In the next step, we removed from all of these mappings the correspondences that have been detected by one of the other matching systems: For each matching system, we constructed the set of non trivial correct correspondences that have been detected only by this specific matching system and that no other system could detect. We refer to these sets as UNTC(matcher), the unique non-trivial correspondences detected by matching system matcher.

These mappings are quite interesting. If e.g. for matcher1 we have |UNTC(matcher1)| = 10 while we have |UNTC(matcher2)| = 0, |UNTC(matcher3)| = 0 and so on, then this means that matcher1 has used some source of information or some successful strategy that is very specific to this matcher.
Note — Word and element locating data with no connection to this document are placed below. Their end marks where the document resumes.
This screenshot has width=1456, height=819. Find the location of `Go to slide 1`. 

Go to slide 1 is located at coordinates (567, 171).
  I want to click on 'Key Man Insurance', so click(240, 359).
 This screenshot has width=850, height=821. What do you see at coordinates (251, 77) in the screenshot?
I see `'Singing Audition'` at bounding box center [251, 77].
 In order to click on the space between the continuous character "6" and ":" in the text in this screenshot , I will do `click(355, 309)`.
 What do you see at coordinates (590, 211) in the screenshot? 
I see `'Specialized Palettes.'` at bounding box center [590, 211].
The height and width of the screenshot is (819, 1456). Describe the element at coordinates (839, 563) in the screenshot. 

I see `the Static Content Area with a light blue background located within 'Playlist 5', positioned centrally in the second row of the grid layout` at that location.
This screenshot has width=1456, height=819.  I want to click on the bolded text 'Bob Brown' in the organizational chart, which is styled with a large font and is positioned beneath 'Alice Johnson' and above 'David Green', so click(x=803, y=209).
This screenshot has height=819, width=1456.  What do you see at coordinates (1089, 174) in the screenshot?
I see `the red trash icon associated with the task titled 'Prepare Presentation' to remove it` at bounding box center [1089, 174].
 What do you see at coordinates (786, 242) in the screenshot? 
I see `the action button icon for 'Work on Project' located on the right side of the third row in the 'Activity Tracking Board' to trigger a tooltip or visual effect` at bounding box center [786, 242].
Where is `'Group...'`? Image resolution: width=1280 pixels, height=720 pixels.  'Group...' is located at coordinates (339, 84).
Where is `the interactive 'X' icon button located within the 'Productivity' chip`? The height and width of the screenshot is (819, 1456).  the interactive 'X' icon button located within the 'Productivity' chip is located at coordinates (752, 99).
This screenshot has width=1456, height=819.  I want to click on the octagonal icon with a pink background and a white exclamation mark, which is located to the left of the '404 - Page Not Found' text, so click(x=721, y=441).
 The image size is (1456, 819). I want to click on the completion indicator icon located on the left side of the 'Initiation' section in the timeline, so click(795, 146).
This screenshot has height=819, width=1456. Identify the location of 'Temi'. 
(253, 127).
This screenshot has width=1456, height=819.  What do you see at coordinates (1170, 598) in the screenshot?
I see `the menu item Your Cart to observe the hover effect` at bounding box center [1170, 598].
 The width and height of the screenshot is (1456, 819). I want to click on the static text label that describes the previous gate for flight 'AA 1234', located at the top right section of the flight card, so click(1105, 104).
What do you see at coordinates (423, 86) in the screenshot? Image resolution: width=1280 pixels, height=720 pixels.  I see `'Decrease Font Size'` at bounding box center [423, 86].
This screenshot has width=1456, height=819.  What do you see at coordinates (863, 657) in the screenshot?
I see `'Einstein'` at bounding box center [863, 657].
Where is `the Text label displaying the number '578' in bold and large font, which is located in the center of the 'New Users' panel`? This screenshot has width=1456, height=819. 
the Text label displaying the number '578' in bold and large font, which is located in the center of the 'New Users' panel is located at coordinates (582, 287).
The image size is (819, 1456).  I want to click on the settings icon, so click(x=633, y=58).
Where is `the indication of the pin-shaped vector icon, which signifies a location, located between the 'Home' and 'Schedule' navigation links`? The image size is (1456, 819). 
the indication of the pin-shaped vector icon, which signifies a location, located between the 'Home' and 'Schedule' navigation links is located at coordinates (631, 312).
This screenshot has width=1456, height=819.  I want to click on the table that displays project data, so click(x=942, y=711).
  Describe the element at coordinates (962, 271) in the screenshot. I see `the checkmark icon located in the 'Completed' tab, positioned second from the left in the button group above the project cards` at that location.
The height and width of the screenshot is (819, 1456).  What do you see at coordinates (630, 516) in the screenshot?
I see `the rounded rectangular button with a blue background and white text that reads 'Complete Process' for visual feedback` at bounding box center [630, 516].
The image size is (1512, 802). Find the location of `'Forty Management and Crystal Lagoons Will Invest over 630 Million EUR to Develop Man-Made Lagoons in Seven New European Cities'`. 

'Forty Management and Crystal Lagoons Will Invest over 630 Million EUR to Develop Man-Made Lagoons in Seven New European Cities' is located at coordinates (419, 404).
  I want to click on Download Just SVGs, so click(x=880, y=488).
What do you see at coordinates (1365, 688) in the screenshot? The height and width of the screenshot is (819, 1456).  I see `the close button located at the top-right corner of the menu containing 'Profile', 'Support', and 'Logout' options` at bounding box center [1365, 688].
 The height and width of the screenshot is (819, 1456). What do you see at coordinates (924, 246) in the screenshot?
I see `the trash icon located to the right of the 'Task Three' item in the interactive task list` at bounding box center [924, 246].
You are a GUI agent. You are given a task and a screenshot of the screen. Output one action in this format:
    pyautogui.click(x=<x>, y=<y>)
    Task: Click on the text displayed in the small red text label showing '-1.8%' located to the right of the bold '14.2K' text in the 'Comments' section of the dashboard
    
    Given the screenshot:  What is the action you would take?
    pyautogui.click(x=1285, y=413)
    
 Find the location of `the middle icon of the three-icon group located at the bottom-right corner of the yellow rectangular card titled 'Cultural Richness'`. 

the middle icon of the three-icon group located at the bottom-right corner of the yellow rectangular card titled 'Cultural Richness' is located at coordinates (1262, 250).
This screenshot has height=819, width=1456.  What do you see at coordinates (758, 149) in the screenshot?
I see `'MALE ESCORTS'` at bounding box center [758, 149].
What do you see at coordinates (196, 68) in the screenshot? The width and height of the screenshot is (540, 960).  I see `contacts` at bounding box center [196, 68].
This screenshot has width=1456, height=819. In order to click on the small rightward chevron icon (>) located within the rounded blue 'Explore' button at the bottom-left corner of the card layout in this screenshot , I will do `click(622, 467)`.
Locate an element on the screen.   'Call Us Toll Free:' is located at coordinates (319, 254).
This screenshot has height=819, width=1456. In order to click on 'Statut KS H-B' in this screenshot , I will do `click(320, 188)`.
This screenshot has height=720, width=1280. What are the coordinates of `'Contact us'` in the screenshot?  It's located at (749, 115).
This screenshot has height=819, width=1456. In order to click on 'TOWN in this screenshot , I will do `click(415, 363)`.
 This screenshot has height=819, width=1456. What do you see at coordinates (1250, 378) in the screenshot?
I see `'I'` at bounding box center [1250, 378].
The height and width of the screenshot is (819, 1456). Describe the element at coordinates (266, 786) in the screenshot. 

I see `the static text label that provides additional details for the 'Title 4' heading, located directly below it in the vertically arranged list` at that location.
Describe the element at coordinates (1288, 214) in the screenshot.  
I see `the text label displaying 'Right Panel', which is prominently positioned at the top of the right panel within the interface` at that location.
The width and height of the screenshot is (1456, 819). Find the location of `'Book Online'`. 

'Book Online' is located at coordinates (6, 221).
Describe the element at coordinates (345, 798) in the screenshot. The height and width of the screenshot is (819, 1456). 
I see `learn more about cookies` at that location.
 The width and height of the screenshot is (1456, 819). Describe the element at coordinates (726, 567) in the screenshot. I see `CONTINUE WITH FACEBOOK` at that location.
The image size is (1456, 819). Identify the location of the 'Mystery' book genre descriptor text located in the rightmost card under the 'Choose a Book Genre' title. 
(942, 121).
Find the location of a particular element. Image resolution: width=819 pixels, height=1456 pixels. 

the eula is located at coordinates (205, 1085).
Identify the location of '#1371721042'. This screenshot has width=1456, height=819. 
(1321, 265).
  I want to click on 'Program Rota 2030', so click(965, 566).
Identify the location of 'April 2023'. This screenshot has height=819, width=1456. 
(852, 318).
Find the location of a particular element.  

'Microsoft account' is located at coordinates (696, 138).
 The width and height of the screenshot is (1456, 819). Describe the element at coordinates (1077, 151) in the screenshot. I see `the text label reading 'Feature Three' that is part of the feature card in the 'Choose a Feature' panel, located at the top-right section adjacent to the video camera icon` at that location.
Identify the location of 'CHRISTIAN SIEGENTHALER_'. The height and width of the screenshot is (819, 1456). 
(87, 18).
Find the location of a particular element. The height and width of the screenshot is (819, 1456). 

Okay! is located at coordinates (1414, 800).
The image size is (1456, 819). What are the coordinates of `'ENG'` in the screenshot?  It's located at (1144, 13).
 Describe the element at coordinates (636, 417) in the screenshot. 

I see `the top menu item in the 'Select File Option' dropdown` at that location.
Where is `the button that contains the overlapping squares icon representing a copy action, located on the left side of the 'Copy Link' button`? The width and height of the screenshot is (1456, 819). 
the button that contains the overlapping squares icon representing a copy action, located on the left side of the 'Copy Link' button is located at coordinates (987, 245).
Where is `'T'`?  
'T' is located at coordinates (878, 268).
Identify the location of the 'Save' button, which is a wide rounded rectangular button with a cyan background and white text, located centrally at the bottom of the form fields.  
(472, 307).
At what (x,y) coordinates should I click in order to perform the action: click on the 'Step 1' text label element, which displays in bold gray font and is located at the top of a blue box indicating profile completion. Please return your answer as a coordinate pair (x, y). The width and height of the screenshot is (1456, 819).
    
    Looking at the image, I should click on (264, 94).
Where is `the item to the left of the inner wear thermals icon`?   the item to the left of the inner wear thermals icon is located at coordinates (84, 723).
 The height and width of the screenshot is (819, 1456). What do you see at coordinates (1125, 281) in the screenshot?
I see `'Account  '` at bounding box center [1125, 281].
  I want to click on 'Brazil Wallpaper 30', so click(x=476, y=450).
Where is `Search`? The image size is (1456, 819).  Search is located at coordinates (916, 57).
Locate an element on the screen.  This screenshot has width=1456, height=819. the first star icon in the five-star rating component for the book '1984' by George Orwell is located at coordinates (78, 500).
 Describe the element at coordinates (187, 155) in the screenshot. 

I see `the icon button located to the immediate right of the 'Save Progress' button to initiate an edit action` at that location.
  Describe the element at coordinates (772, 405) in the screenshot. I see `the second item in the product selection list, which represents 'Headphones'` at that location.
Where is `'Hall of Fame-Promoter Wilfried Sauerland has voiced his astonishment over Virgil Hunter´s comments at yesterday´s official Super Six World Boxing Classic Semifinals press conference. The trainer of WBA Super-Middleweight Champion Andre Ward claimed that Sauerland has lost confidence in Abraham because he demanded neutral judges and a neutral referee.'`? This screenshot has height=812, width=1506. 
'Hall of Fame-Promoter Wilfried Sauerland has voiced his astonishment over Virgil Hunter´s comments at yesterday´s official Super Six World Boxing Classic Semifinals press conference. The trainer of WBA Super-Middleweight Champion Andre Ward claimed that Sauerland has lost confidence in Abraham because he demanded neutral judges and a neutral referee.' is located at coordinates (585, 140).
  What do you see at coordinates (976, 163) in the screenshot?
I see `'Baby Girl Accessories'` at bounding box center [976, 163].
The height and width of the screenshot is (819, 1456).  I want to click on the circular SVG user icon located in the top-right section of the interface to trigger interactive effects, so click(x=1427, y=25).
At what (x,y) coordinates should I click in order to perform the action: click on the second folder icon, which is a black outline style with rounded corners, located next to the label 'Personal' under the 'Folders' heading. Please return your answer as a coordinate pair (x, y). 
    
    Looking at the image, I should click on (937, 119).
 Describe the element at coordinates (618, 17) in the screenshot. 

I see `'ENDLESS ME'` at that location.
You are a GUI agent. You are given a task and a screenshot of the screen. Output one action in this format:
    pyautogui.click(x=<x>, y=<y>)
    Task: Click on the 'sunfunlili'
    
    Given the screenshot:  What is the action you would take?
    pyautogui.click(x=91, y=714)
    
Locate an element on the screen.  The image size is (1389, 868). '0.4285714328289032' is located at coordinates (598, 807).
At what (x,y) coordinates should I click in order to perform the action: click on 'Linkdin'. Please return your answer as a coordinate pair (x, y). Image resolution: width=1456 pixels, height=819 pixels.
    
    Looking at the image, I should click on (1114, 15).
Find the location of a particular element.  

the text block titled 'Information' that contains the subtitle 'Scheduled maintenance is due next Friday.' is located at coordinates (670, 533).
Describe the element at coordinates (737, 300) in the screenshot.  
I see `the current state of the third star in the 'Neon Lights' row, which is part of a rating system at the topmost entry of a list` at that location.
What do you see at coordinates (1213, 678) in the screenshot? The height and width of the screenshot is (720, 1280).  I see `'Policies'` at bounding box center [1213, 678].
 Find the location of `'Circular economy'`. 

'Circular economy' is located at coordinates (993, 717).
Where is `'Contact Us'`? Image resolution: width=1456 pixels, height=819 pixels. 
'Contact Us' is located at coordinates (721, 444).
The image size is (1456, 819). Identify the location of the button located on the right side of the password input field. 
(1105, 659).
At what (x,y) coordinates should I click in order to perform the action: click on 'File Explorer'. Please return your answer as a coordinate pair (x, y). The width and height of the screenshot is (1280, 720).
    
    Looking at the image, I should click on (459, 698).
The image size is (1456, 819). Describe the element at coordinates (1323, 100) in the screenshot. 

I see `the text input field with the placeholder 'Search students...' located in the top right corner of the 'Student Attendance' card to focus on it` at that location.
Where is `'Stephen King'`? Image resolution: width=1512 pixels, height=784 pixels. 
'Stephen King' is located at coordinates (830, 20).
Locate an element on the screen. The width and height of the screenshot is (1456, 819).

From a different point of view: The characteristics of |UNTC(matcher1)| and the characteristics of matcher1 seem to be a good starting point for finding non trivial strategies to increase recall.

The Sample

The following table provides a link to the UNTC mappings for all participating systems (only for Lily we had to choose a subset of only 10 correspondences, to keep the sample small).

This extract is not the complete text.